А Колюня меж тем привычно, не отдохнув от пропетого, заводит новую песню:
И я теперь уже совсем смело вступаю:
— Неправильно, Валерко, поешь. Как же он мог замерзать, если верный товарищ рядом? Умирал ямщик, умирал…
Забыл я все, живу песней. Она дает мне невидимые крылья, и я вместе с нею улетаю за подступившие к поселку дремучие боры. Колюня называет это воображением, подсмеивается иногда надо мной, но что мне поделать с собой, если я вижу своими глазами все, что поется в наших песнях. Вот и сейчас бегут, струятся по ровной степи, похожей на наши покосные елани, волны нетоптанного ковыля, а высоко в небесной сини купается мудрый, ширококрылый орлан-белохвостик, совсем такой, какого я однажды приметил в небе над Шиляевской вышкой. Замерли посреди серебристого разлива трав кони, нервно бьют копытами, а у обочины пыльной дороги на мягком травяном подстиле в синей сатиновой рубахе лежит мужчина…
— Передай поклон родной матушке…
Я тайком смахиваю с глаз слезную накипь, потому что вовсе и не ямщик это, а он, мой Колюня, «замерзает-умирает» в дальней глухой степи, и его наказ («А жене скажи, пусть не печалится»), конечно же, адресован Анисье.
Колюня примечает мои потаенные слезы, хотя чего их стыдиться.
— Я, Валерко, ни в бога, ни в черта не верю, а вот душа есть.
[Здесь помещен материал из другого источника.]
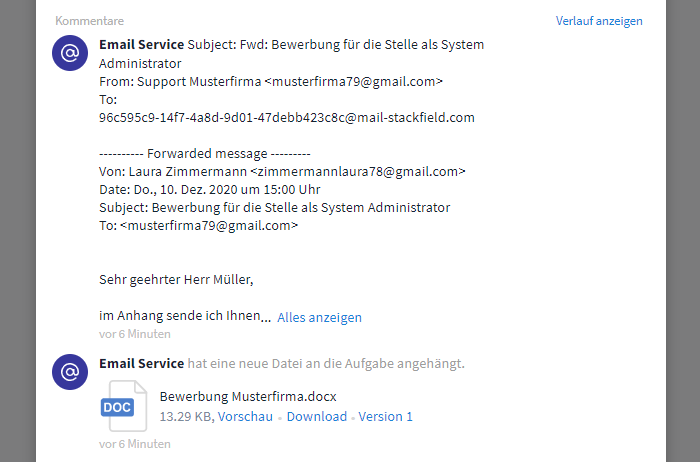The height and width of the screenshot is (462, 700).
Task: Click the second Email Service avatar icon
Action: click(70, 372)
Это она в тебе плачет. Вот и баян возьми. Не будь в нем души, разве он заиграет?
И мне тоже кажется: что-то живое таится, ворочается внутри баяна, просится наружу, но не разорвешь меха, не посмотришь.
— А ты парень свойский, другого и ремнем петь не заставишь, а ты к песне сердцем тянешься. Тебя баян полюбит. Вот изведем под корень летнюю работу, возьму к Покрову тебя в ученики, все секреты раскрою и нотной грамоте обучу. А самоукой что, «Подгорную» только пиликать, людей смешить.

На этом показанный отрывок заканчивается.